Start of Listed records

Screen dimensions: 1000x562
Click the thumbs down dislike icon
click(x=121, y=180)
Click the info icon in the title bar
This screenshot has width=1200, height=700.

End of Listed records

Task goal ▸ Transcribe the records above in full, exactly as they stand.

Response to this exercise ▸
Screen dimensions: 1000x562
Click the thumbs down dislike icon
click(x=121, y=180)
Click the info icon in the title bar
This screenshot has width=1200, height=700.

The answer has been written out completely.